◆ **Task brief**: The answer consists solely of the data below, reproduced exactly.

[Data extracted from a collection]
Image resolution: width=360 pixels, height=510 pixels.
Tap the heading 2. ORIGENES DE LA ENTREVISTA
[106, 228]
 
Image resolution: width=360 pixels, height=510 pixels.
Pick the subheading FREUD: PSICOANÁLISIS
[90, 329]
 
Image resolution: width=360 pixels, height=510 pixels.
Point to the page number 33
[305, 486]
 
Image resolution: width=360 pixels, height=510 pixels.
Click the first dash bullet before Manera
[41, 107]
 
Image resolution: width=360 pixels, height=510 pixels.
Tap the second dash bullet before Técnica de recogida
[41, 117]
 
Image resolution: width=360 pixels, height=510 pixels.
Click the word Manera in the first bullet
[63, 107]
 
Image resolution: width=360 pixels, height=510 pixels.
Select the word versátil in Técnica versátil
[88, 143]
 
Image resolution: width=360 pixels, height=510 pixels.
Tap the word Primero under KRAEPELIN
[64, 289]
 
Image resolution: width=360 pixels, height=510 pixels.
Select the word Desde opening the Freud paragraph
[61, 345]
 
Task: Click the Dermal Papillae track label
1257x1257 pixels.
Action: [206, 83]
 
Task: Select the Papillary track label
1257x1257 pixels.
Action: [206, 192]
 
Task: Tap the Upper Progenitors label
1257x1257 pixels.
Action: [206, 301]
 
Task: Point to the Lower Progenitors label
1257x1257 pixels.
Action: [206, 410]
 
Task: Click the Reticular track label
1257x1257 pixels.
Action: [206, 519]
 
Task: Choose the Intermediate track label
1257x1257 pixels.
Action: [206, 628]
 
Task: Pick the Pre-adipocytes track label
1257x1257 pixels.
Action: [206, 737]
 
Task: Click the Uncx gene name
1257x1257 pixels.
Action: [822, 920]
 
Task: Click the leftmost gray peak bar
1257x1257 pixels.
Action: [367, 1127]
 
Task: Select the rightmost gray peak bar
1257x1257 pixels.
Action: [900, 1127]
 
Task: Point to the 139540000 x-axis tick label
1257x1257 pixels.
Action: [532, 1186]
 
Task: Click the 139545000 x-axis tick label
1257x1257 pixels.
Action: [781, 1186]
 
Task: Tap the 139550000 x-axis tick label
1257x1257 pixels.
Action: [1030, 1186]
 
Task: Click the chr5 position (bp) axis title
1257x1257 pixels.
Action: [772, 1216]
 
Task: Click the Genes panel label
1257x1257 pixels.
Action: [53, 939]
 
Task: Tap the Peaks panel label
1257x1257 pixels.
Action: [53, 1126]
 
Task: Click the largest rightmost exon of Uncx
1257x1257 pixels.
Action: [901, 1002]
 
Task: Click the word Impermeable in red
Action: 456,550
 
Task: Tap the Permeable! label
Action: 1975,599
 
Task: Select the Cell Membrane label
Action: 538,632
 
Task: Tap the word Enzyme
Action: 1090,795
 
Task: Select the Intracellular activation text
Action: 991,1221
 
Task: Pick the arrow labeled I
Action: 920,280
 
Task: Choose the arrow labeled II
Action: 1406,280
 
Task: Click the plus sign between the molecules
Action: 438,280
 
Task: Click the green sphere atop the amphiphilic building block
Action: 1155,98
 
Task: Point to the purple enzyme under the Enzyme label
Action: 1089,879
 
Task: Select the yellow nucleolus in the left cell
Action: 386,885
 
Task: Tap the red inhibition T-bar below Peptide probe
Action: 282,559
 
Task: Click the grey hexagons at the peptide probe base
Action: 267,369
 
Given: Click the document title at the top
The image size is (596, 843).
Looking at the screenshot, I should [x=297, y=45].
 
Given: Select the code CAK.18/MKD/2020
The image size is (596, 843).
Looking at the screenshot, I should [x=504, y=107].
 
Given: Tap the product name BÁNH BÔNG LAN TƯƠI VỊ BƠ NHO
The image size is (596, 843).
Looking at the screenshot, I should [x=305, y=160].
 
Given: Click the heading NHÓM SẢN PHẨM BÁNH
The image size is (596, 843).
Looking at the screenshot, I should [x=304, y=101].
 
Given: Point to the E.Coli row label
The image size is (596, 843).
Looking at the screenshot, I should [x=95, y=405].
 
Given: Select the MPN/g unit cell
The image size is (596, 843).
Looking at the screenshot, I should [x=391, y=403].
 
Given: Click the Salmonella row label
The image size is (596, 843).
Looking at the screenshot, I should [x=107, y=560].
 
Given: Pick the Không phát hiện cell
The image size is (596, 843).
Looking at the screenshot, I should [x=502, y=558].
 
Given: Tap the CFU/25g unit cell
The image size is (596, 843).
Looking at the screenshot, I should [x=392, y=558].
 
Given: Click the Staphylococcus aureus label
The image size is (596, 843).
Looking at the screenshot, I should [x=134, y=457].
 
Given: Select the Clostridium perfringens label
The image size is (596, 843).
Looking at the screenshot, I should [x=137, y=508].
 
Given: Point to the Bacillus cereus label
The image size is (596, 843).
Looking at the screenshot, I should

◆ **Response area**:
Image resolution: width=360 pixels, height=510 pixels.
Tap the heading 2. ORIGENES DE LA ENTREVISTA
[106, 228]
 
Image resolution: width=360 pixels, height=510 pixels.
Pick the subheading FREUD: PSICOANÁLISIS
[90, 329]
 
Image resolution: width=360 pixels, height=510 pixels.
Point to the page number 33
[305, 486]
 
Image resolution: width=360 pixels, height=510 pixels.
Click the first dash bullet before Manera
[41, 107]
 
Image resolution: width=360 pixels, height=510 pixels.
Tap the second dash bullet before Técnica de recogida
[41, 117]
 
Image resolution: width=360 pixels, height=510 pixels.
Click the word Manera in the first bullet
[63, 107]
 
Image resolution: width=360 pixels, height=510 pixels.
Select the word versátil in Técnica versátil
[88, 143]
 
Image resolution: width=360 pixels, height=510 pixels.
Tap the word Primero under KRAEPELIN
[64, 289]
 
Image resolution: width=360 pixels, height=510 pixels.
Select the word Desde opening the Freud paragraph
[61, 345]
 
Task: Click the Dermal Papillae track label
1257x1257 pixels.
Action: [206, 83]
 
Task: Select the Papillary track label
1257x1257 pixels.
Action: [206, 192]
 
Task: Tap the Upper Progenitors label
1257x1257 pixels.
Action: [206, 301]
 
Task: Point to the Lower Progenitors label
1257x1257 pixels.
Action: [206, 410]
 
Task: Click the Reticular track label
1257x1257 pixels.
Action: [206, 519]
 
Task: Choose the Intermediate track label
1257x1257 pixels.
Action: [206, 628]
 
Task: Pick the Pre-adipocytes track label
1257x1257 pixels.
Action: [206, 737]
 
Task: Click the Uncx gene name
1257x1257 pixels.
Action: [822, 920]
 
Task: Click the leftmost gray peak bar
1257x1257 pixels.
Action: [367, 1127]
 
Task: Select the rightmost gray peak bar
1257x1257 pixels.
Action: [900, 1127]
 
Task: Point to the 139540000 x-axis tick label
1257x1257 pixels.
Action: [532, 1186]
 
Task: Click the 139545000 x-axis tick label
1257x1257 pixels.
Action: [781, 1186]
 
Task: Tap the 139550000 x-axis tick label
1257x1257 pixels.
Action: [1030, 1186]
 
Task: Click the chr5 position (bp) axis title
1257x1257 pixels.
Action: [772, 1216]
 
Task: Click the Genes panel label
1257x1257 pixels.
Action: [53, 939]
 
Task: Tap the Peaks panel label
1257x1257 pixels.
Action: [53, 1126]
 
Task: Click the largest rightmost exon of Uncx
1257x1257 pixels.
Action: [901, 1002]
 
Task: Click the word Impermeable in red
Action: 456,550
 
Task: Tap the Permeable! label
Action: 1975,599
 
Task: Select the Cell Membrane label
Action: 538,632
 
Task: Tap the word Enzyme
Action: 1090,795
 
Task: Select the Intracellular activation text
Action: 991,1221
 
Task: Pick the arrow labeled I
Action: 920,280
 
Task: Choose the arrow labeled II
Action: 1406,280
 
Task: Click the plus sign between the molecules
Action: 438,280
 
Task: Click the green sphere atop the amphiphilic building block
Action: 1155,98
 
Task: Point to the purple enzyme under the Enzyme label
Action: 1089,879
 
Task: Select the yellow nucleolus in the left cell
Action: 386,885
 
Task: Tap the red inhibition T-bar below Peptide probe
Action: 282,559
 
Task: Click the grey hexagons at the peptide probe base
Action: 267,369
 
Given: Click the document title at the top
The image size is (596, 843).
Looking at the screenshot, I should [x=297, y=45].
 
Given: Select the code CAK.18/MKD/2020
The image size is (596, 843).
Looking at the screenshot, I should [x=504, y=107].
 
Given: Tap the product name BÁNH BÔNG LAN TƯƠI VỊ BƠ NHO
The image size is (596, 843).
Looking at the screenshot, I should [x=305, y=160].
 
Given: Click the heading NHÓM SẢN PHẨM BÁNH
The image size is (596, 843).
Looking at the screenshot, I should [x=304, y=101].
 
Given: Point to the E.Coli row label
The image size is (596, 843).
Looking at the screenshot, I should [x=95, y=405].
 
Given: Select the MPN/g unit cell
The image size is (596, 843).
Looking at the screenshot, I should [x=391, y=403].
 
Given: Click the Salmonella row label
The image size is (596, 843).
Looking at the screenshot, I should [x=107, y=560].
 
Given: Pick the Không phát hiện cell
The image size is (596, 843).
Looking at the screenshot, I should [x=502, y=558].
 
Given: Tap the CFU/25g unit cell
The image size is (596, 843).
Looking at the screenshot, I should [x=392, y=558].
 
Given: Click the Staphylococcus aureus label
The image size is (596, 843).
Looking at the screenshot, I should [x=134, y=457].
 
Given: Select the Clostridium perfringens label
The image size is (596, 843).
Looking at the screenshot, I should [x=137, y=508].
 
Given: Point to the Bacillus cereus label
The image size is (596, 843).
Looking at the screenshot, I should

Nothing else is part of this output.